Sam Pitroda in Calcutta
India’s telecom pioneer Sam Pitroda on Wednesday suggested Four Fs for a “glorious future” of Presidency University to compliment its “glorious past”.
His four mantras are freedom, flexibility, world-class faculty and research facilities.
“A good university needs world-class teaching staff and research facilities. You need autonomy, flexibility and freedom,” Pitroda, adviser to the Prime Minister on public information infrastructure and innovations, told Metro on Wednesday evening.
He is the chief guest for Presidency’s first convocation on Thursday. Governor M.K. Narayanan, also the university’s chancellor, had invited Pitroda for the programme.
“I accepted the invitation because the governor wrote to me. It (Presidency) is a prestigious name and it’s the first convocation and so very important,” said Pitroda. “It's a prestigious institute and has a glorious past. So the first convocation is very important,” he added.

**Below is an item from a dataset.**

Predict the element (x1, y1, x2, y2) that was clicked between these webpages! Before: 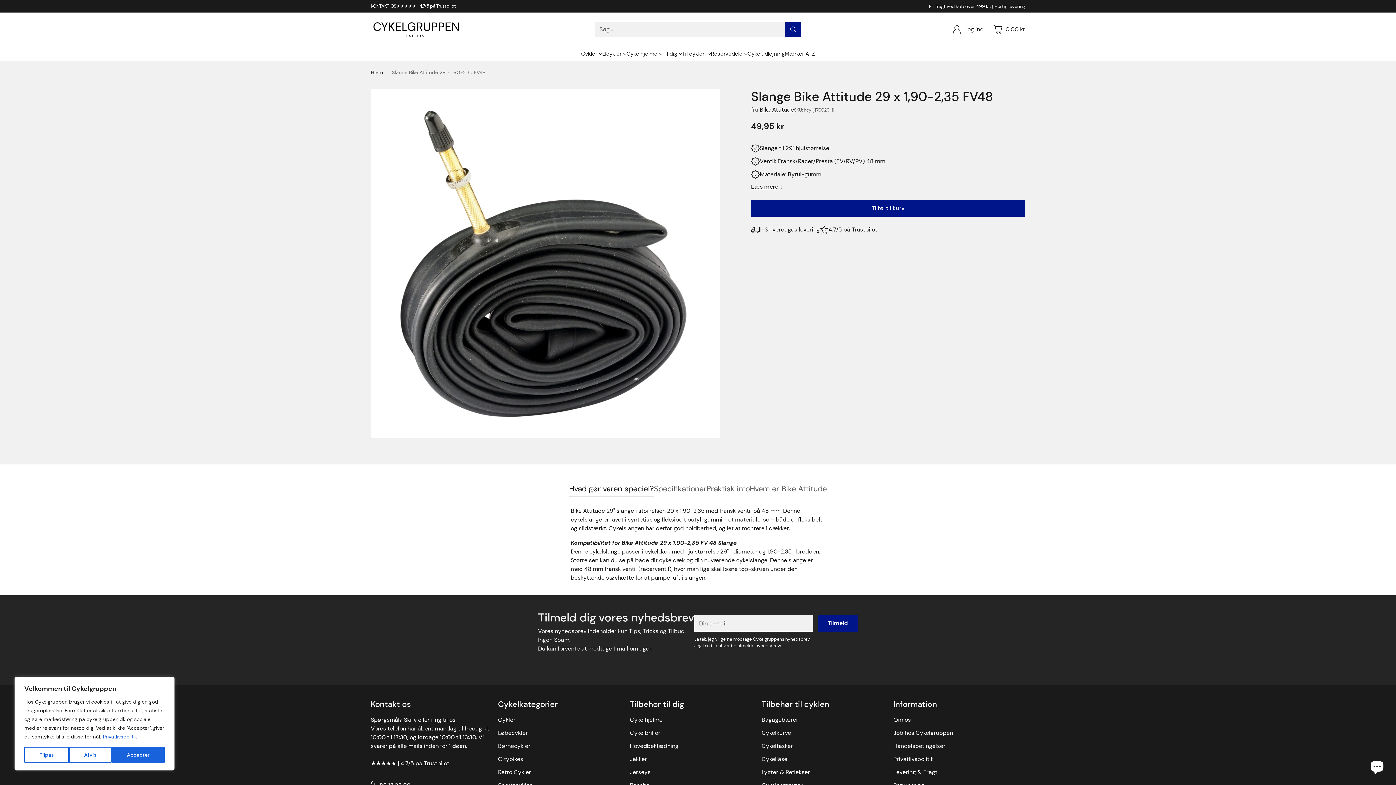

Many teachers across the world had shown interest in joining Presidency after the mentor group was constituted in July 2011 to draw a road map for the university to emerge as a centre for excellence. But as time went by, it became evident that Presidency wasn’t attractive enough for the best and the brightest. It did not pay on a par with even top Indian institutes like the IITs, IIMs and the central universities and its infrastructure was crumbling.

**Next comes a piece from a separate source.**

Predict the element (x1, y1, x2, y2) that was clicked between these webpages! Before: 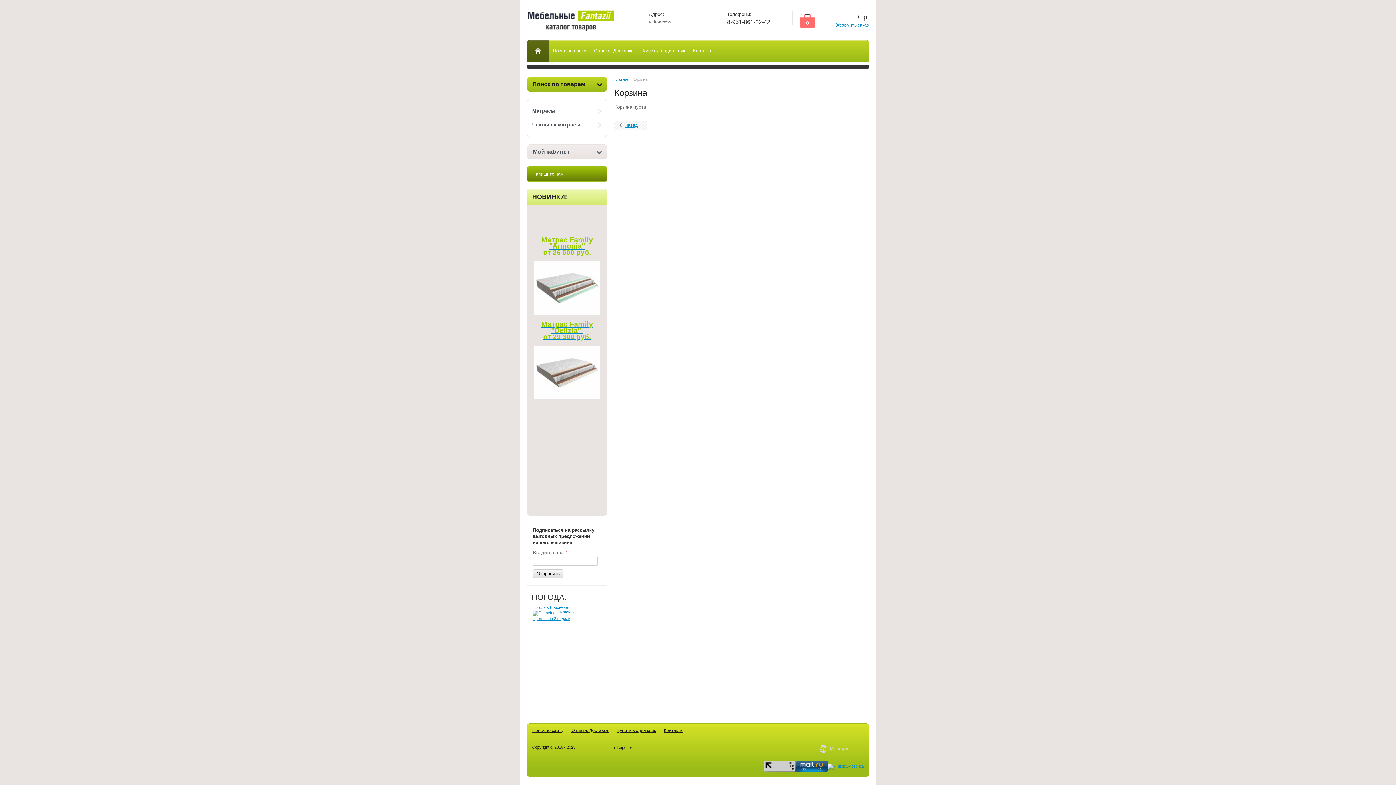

In all its five reports, the mentor group, whose chair has Nobel laureate Amartya Sen as its adviser, had emphasised that top-notch research facilities and adequate finances were essential to restore the 196-year-old institution to its former glory.
Pitroda echoed similar views. He said Presidency has a glorious past but needed to use technology more to become world-class. “Technology is a great enabler,” he pointed out.
Asked whether he had any particular plan to help Presidency shape up as a tech-enabled campus, Pitroda said he wasn’t approached to give any plan. “If I am approached, then definitely I will,” he said.
Pitroda said like many other top institutes in India, Presidency had not been able to utilise the facility of the National Knowledge Network (NRN) conceived by him.
NRN is a network that provides a unified high-speed network support for knowledge-related institutions.
Pitroda said individuals such as scientists and professors mostly used the knowledge network, but not institutes.
“It’s a very powerful tool. A professor from Harvard can teach here,” he explained.
Pitroda said he and a Harvard professor was connected with 500,000 students last January through the network. “At Delhi University we were using the interactive tool.”